*Page extract*
BEGIN

With respect to the circumstances of case 1, it would seem perfectly acceptable for Pia to qualify her colour attribution: ‘These leaves are greener than those,’ ‘These leaves are not green enough,’ and so forth. By contrast, with respect to the circumstances of case 2, in which Pia’s overriding interest is supposed to be in the biochemical properties of the leaves, Kennedy and McNally claim that attempts at such qualifications would be unacceptable. Their conclusion is that the difference in acceptability of qualifications of this sort is to be explained by a difference in the operative meaning of ‘is green,’ specifically that such qualifications are acceptable only with respect to the gradable meanings.
One concern here is that the clarity of the contrastive judgment to which Kennedy and McNally appeal seems to depend upon treating case 2 as one on which what matters to Pia is the presence or absence of a biochemical property that is not itself gradable. However, if, say, the quantity and quality of natural greenness were correlated with the quantity and quality of the sought for property, it would be less obvious that Pia couldn’t acceptably qualify what she said to her botanist friend: ‘These leaves are green enough,’ ‘These leaves are less green than those.’ (It might remain true that, as Kennedy and McNally observe, it would not be natural for Pia to explain to her botanist friend why her painted leaves were unsuitable by saying that they were ‘not green enough.’ However, that might plausibly be explained by appeal to the fact that, for those purposes, the painted leaves would not count as green at all, and so it would be misleading to claim that they were insufficiently green.)

END

Saved data entries:
BEGIN

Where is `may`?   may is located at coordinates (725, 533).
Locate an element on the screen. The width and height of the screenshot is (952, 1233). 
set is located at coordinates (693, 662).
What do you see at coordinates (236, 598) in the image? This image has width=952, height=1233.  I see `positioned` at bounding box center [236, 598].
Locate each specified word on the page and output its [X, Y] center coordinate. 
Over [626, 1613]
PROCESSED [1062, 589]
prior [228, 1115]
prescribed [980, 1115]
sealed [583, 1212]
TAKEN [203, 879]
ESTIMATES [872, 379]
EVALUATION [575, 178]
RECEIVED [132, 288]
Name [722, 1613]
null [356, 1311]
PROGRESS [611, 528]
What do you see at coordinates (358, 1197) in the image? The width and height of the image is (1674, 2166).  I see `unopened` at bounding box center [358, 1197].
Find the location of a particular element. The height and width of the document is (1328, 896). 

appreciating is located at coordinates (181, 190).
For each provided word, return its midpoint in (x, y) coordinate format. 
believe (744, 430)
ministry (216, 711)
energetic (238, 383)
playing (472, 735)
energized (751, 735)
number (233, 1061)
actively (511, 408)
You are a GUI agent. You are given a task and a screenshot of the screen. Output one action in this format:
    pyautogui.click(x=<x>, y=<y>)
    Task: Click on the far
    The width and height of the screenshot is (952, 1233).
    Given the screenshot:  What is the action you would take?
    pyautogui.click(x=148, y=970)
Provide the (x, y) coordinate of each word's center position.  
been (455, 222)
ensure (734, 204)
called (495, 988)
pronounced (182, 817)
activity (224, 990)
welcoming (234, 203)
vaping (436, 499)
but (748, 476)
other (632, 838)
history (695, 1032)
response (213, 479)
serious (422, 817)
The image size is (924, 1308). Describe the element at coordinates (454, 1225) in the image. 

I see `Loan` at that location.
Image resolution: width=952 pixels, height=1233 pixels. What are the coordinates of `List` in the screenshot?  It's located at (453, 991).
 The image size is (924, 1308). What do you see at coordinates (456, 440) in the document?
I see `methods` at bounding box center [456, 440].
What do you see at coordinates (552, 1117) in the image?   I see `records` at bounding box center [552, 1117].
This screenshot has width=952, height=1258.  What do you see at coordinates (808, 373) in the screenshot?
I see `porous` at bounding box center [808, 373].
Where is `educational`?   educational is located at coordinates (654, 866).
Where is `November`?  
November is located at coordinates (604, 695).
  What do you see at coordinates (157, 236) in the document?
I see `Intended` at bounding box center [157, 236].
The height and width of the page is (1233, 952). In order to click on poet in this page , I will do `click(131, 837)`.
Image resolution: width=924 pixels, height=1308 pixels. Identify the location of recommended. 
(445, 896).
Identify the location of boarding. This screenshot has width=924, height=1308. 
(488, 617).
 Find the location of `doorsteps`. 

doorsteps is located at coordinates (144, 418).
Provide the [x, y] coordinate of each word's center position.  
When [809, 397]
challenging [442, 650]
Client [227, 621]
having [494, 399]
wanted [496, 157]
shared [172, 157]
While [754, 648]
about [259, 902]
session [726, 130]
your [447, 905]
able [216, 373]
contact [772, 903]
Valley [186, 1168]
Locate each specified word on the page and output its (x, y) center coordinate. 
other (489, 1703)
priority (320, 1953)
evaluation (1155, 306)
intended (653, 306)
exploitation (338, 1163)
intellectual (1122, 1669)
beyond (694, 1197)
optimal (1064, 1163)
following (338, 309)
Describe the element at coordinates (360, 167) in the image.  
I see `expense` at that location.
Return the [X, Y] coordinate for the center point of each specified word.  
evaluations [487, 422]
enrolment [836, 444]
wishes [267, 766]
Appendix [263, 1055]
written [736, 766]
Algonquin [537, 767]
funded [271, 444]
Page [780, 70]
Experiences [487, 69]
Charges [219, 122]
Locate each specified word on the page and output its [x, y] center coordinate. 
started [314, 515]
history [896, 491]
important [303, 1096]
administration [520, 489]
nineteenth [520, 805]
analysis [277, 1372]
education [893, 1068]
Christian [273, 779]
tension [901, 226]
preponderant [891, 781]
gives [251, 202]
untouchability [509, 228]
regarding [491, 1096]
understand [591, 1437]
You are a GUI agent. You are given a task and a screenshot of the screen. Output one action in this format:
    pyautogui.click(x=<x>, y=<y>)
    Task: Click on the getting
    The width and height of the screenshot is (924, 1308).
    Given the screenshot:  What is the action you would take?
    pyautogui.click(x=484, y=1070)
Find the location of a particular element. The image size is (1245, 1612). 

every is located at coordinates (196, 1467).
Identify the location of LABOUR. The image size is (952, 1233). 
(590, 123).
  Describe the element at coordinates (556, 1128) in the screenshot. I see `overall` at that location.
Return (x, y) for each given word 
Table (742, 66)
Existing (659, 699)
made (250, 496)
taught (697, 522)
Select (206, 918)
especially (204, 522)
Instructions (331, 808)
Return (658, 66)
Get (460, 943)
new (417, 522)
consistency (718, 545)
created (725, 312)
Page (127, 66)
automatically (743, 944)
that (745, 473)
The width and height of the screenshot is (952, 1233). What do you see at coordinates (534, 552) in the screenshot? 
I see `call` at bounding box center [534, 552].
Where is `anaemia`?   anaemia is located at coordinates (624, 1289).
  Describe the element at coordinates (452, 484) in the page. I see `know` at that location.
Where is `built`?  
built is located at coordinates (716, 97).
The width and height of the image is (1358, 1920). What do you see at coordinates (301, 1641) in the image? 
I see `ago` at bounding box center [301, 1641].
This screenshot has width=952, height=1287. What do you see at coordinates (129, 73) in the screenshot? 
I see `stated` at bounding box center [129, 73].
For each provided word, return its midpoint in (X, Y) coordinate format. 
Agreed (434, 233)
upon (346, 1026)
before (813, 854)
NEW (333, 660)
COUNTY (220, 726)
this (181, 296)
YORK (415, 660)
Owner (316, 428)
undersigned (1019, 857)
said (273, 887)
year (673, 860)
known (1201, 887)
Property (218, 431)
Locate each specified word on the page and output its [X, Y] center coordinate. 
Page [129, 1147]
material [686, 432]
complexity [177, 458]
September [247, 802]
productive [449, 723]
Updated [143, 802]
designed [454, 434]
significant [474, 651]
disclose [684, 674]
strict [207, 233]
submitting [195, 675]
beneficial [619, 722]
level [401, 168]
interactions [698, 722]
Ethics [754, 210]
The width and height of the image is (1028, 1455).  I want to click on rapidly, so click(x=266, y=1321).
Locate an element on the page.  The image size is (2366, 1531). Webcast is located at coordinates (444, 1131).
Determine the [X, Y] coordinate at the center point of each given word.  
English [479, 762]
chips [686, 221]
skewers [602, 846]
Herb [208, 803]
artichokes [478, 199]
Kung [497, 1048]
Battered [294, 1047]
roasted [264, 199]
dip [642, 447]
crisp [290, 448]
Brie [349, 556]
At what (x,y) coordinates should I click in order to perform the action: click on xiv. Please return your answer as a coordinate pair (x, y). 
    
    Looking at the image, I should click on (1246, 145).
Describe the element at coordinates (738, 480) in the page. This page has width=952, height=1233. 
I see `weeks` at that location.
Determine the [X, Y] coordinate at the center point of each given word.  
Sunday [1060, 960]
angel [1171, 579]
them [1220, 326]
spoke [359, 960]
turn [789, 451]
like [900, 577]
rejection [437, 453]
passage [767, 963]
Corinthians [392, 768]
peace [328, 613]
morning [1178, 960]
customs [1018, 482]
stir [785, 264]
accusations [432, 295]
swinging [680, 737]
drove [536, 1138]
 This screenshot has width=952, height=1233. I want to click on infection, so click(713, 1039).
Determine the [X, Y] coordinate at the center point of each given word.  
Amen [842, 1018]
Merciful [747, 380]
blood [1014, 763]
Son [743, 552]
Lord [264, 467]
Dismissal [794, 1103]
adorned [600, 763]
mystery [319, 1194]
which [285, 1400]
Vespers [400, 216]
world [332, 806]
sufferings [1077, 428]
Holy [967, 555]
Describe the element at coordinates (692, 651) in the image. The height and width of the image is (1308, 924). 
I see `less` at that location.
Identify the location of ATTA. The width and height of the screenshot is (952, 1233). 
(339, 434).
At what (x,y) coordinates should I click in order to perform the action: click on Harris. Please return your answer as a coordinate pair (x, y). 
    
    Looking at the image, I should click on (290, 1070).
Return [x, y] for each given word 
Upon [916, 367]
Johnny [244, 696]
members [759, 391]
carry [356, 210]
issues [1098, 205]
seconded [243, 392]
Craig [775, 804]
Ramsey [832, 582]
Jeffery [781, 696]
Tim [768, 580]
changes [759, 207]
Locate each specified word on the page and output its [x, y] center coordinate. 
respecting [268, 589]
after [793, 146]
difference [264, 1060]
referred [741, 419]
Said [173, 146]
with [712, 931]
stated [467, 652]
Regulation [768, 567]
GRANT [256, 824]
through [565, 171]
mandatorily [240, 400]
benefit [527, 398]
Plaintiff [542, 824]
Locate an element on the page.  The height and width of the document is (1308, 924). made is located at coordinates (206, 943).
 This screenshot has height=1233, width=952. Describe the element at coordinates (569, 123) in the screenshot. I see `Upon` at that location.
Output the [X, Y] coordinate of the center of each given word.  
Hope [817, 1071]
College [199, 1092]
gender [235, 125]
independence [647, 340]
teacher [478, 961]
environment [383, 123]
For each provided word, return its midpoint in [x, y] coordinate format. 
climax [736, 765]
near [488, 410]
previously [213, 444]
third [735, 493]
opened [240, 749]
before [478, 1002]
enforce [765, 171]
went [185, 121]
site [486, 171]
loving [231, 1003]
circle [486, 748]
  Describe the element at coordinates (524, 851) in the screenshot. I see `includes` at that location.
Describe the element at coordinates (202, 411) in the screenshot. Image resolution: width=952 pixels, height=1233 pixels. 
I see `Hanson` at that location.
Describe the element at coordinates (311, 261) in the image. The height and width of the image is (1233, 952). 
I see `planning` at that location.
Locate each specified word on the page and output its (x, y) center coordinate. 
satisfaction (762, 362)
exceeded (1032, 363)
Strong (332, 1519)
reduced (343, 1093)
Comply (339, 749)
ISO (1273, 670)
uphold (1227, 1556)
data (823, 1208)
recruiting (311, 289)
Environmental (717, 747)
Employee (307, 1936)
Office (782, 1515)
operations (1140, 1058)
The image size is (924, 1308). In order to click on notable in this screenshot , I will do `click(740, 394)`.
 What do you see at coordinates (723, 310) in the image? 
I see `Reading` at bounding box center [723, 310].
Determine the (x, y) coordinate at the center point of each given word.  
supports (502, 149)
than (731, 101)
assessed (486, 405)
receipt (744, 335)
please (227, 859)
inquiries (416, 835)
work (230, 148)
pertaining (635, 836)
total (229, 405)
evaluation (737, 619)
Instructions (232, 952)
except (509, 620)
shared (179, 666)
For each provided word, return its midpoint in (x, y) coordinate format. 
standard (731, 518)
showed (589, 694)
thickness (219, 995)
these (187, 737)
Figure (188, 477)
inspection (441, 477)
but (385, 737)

END

*Action item A*
In the passage on the meaning of "green," what is Pia's overriding interest supposed to be in case 2?
*Action item B*
Pick up the passage on the meaning of "green" after its final sentence and write the next part.
This data was taken from a different source than the passage on the meaning of "green."

*Exercise answer A*
The biochemical properties of the leaves.

*Exercise answer B*
A second concern is that it is not obvious why the contrast to which Kennedy and McNally appeal is better explained by appeal to ambiguity than by appeal to what it is possible for Pia to say. We are assuming that, in uttering, ‘The leaves are green,’ Pia aims to be saying something about the leaves’ natural colour, where being so coloured is (let us suppose) not a gradable quality. But if being so coloured is not a gradable quality, then it is not clear what Pia could be saying, or trying to say, about that quality in using the problematic qualifiers. So, it is not obvious that the best way to explain the contrasting applicability of qualifiers is by appeal to meanings rather than by appeal to what it would make sense to say.
In summary, then, it is not obvious that Kennedy and McNally’s proposal, according to which ‘is green’ is ambiguous, should be accepted. Furthermore, even if accepted, the proposal is consistent with Travis’s claim that meaning, and so locutionary act content, serves as a guide to, rather than as a determinant of, the contents of basic illocutionary acts. Their disagreement with Travis concerns only the quantity and quality of guidance that meanings provide. Thus, accepting their proposal is consistent with rejecting the view that linguistic meaning, which determines locutionary act content, also determines truth-conditional illocutionary act content.
References
Kennedy, C. and L. McNally, 2010. “Color, context, and compositionality.” Synthese 174: 79–98.
Travis, C. 1997. “Pragmatics.” In B. Hale and C. Wright eds. A Companion to the Philosophy of Language. Oxford: Blackwell.